Egyptian student Mariam Malak says she’s a victim of corruption and fraud.
Thousands rallied behind a top-ranked student who not only failed her exams but was given the lowest marks possible in a potential case of injustice and corruption.
Her expectations were high – and rightfully so. Mariam Malak had achieved nearly perfect marks in previous years, results which made her one of Egypt’s top performing high school students. When final exam marks were announced, she eagerly scanned the list top scores, but to her surprise, her name was not on it. Still, she was still confident she’d done enough to get into a medical school – until she saw her results, and fainted.
“I was completely shocked,” Malak told BBC Trending. “I couldn’t hear anyone, I couldn’t speak. I thought how can that happen? How can I get zero?”
Malak scored zero out of 100 not just on one exam, but on all seven she sat. The results were so incredible that she and her family immediately suspected foul play. Initially there was speculation that Malak was failed on purpose because she’s a member of Egypt’s Coptic Christian minority. But that theory was quickly dismissed and now the family believes that she is a victim of corruption.
“Either the school or the examination board swapped her papers with another pupil who obviously wasn’t doing as well,” alleges Mariam’s brother, Mina.
Stories of bribery and corruption are not unheard of in Egypt’s education system. But Mariam Malak’s case received a huge amount of public attention online. Thousands of Egyptians rallied behind her using the hashtagÂ “I believe Mariam Malak”Â and aÂ Facebook pageÂ set up to support her gathered more than 30,000 likes.
“It’s not just that they stole her marks, they also stole her future and dreams,” one Egyptian woman tweeted. Another wrote: “Imagine getting zero in 7 subjects!! It’s a disaster!”

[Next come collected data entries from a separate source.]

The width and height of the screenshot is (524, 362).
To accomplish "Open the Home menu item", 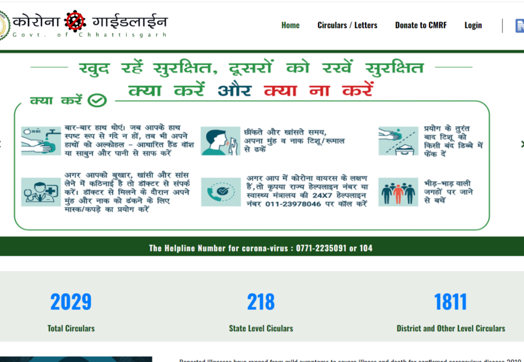I will tap(290, 25).
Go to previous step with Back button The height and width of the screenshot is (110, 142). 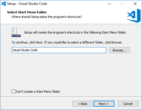coord(83,104)
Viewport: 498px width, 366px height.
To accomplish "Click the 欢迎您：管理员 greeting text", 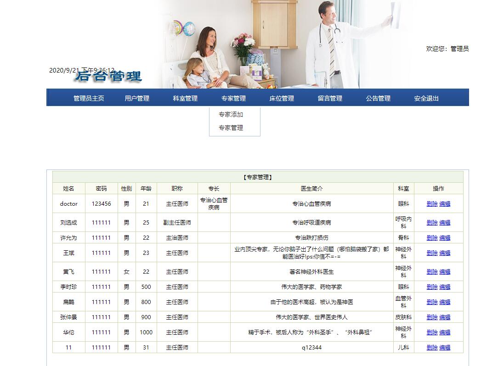I will [447, 49].
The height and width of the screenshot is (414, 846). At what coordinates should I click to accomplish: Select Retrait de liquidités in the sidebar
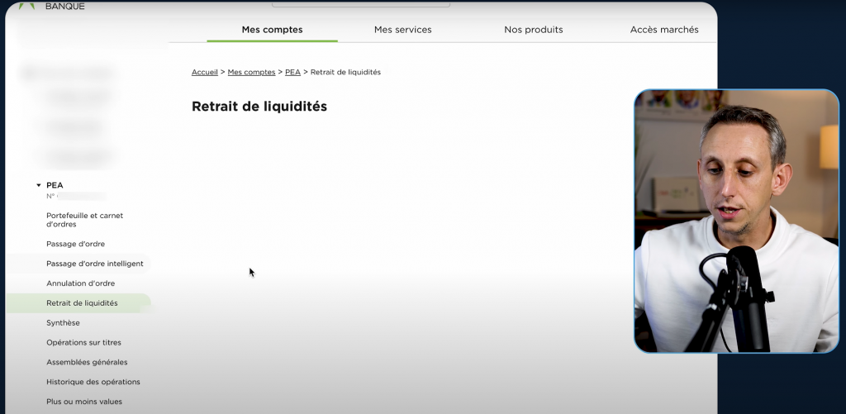point(82,303)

To get the minimum possible score, a pupil must more or less leave the paper blank, and whoever filled out Malak’s exam papers merely wrote out the exam questions. The Egyptian Ministry of Education investigated and subjected Malak to five handwriting tests, afterwards concluding that the flunking exam papers were indeed hers. She and her supporters refuse to accept that conclusion, however, and she even did a handwriting test on live television. It showed her writing is markedly different from that on the exam papers. And since her story came to light, another top student came forward to protest her own zero grades.
Malak and her family continue to hold out hope that her marks will be reviewed. They’ve met with the country’s prime minister who, they say, promised to look into her case. And several prominent Egyptians have stepped forward with offers of funding for her further education.
“We believe in God’s justice and the law and watching the support and solidarity we’ve been receiving from people gives us a bit of reassurance,” says Mina Malak. “We want an impartial and transparent committee to re-open the investigation and redo her handwriting test… we will continue until we do justice by Mariam.”